PROBLEM DESCRIPTION: Note each line in the data holding the string "screenshot" and report it.

DATA RECORDS:

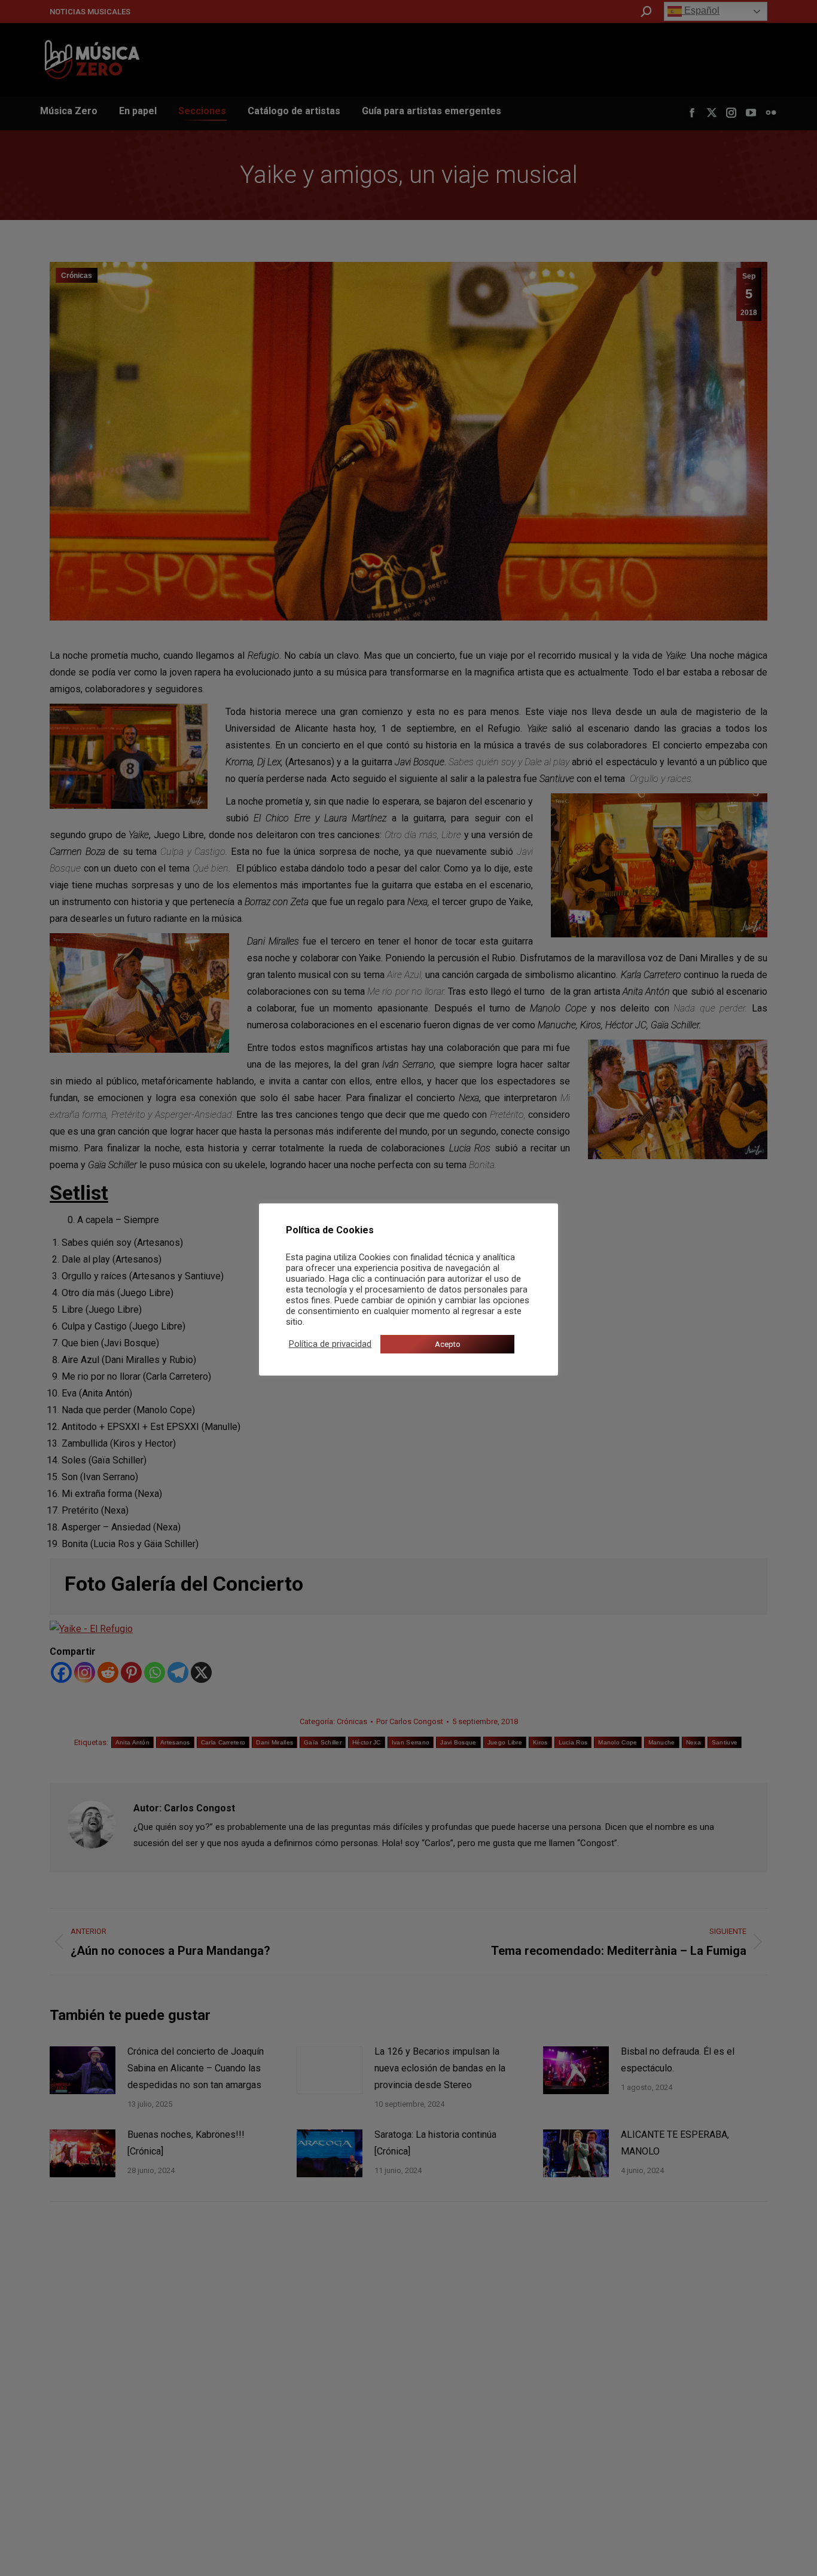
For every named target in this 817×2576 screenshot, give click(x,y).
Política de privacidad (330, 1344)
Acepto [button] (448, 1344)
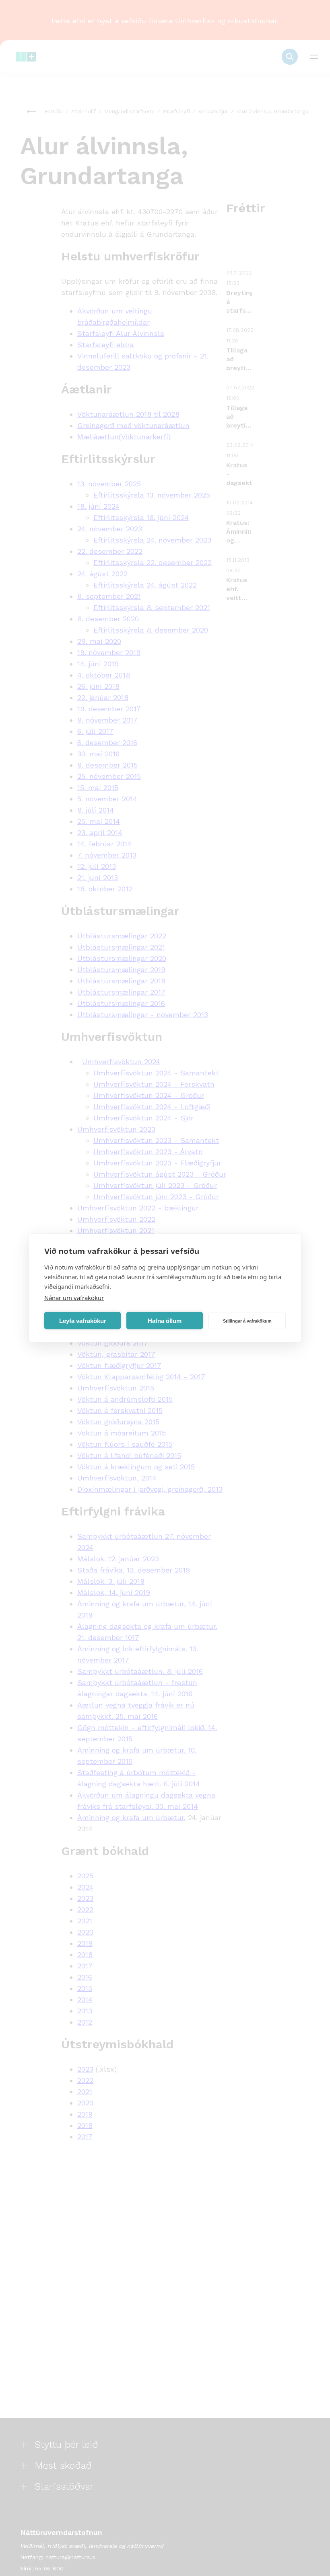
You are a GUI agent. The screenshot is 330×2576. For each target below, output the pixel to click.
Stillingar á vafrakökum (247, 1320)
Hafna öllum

ANSWER SPACE:
For every named target in this 817×2576 screenshot, give click(x,y).
You are a GUI agent. The screenshot is 330×2576. For each target below, output the pixel to click.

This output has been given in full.